## Excerpted passage
Patience is also a form of action.

—Auguste Rodin


Last week we explored the promise of meditation and yoga as a flower that, according to a Zen teaching, is never seen by the seed from which it grew. This week, let’s look at it from the perspective of the process.


Meditation and yoga promise deep peace and contentment. After a meditation sitting or a yoga class, we may feel refreshed, calmer, or less stressed. But that’s not always the case—sometimes we feel disturbed, confused, or disappointed. And even when we feel good afterward, we may not find our lives as a whole more peaceful or more contented right away after practice. It’s not like taking an aspirin, where we can reasonably expect prompt relief from whatever discomfort we’re having.


When we plant a tomato seed, we know not to expect tomatoes that day or the next day. We know that first there will be some time before a bud emerges from the soil, then there will be some more time before the bud grows into a mature plant, then there will be yet more time before that plant begins producing tomatoes, and finally there will be further time before the tomatoes ripen enough to be picked. Even if we’re impatient to taste our tomatoes, we don’t fret about the slowness of the process, and we don’t worry that the process isn’t working if it doesn’t produce ripe fruit as fast as we might like.


But people can get discouraged in their meditation or yoga practices, even when they’re working just as they should. These practices offer significant transformation, and that takes time. And there is no genuine transformation that doesn’t involve letting go of something that’s been a part of us for a long time. That kind of loss never feels good, even though it’s in the service of something we may want badly. Over the course of a practice, it’s necessary to have sessions that are uplifting and motivating, and also to have sessions that feel very challenging. And sadly, we don’t have control over when it’s one or the other, or something in between—which can itself be difficult, because it can feel like nothing is happening. The process of transformation has an intelligence of its own that we don’t have the ability to perceive, except with hindsight. While we’re in it, we can’t see where we are or where we’re going.


Actually, this is how the world around us operates—sometimes it’s exciting, fast-paced, energizing, rewarding, etc., and sometimes it feels plodding, aimless, antagonistic, and even off-course. And we never really know where we’re headed, or what’s going to happen along the way, or where we’ll end up. Our practices mirror our lives and the world we inhabit; they are training grounds for living a peaceful, contented life in a universe that is fundamentally unknown and unknowable, and that we have no control over.

## The records
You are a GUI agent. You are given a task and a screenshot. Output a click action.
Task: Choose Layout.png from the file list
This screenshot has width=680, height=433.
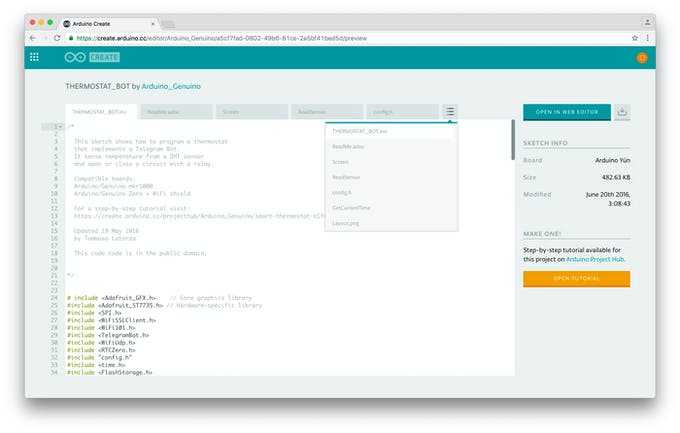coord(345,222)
--
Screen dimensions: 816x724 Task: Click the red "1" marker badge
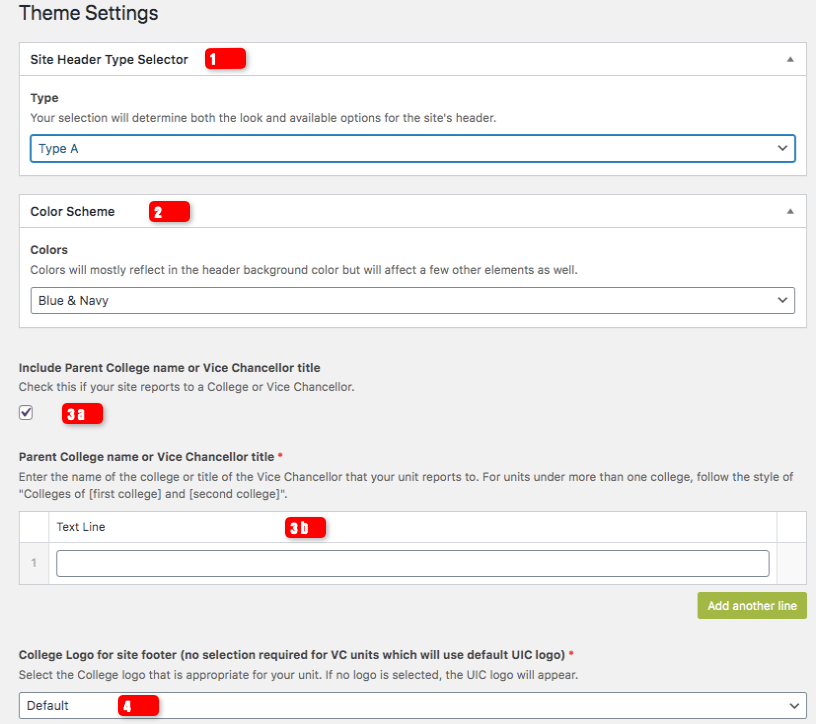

## Work instructions
[A] Reproduce the meditation passage verbatim, starting with "Actually, this is" and going on through "no control over.".
[B] Format the entries as a numbered list, starting with the line with "You are a GUI" and going on through the line with "coord(345,222)", with blank lines omitted. Leave the pictures out.
The entries are unrelated to the meditation passage.

## Outputs for the tasks
[A]
Actually, this is how the world around us operates—sometimes it’s exciting, fast-paced, energizing, rewarding, etc., and sometimes it feels plodding, aimless, antagonistic, and even off-course. And we never really know where we’re headed, or what’s going to happen along the way, or where we’ll end up. Our practices mirror our lives and the world we inhabit; they are training grounds for living a peaceful, contented life in a universe that is fundamentally unknown and unknowable, and that we have no control over.

[B]
1. You are a GUI agent. You are given a task and a screenshot. Output a click action.
2. Task: Choose Layout.png from the file list
3. This screenshot has width=680, height=433.
4. coord(345,222)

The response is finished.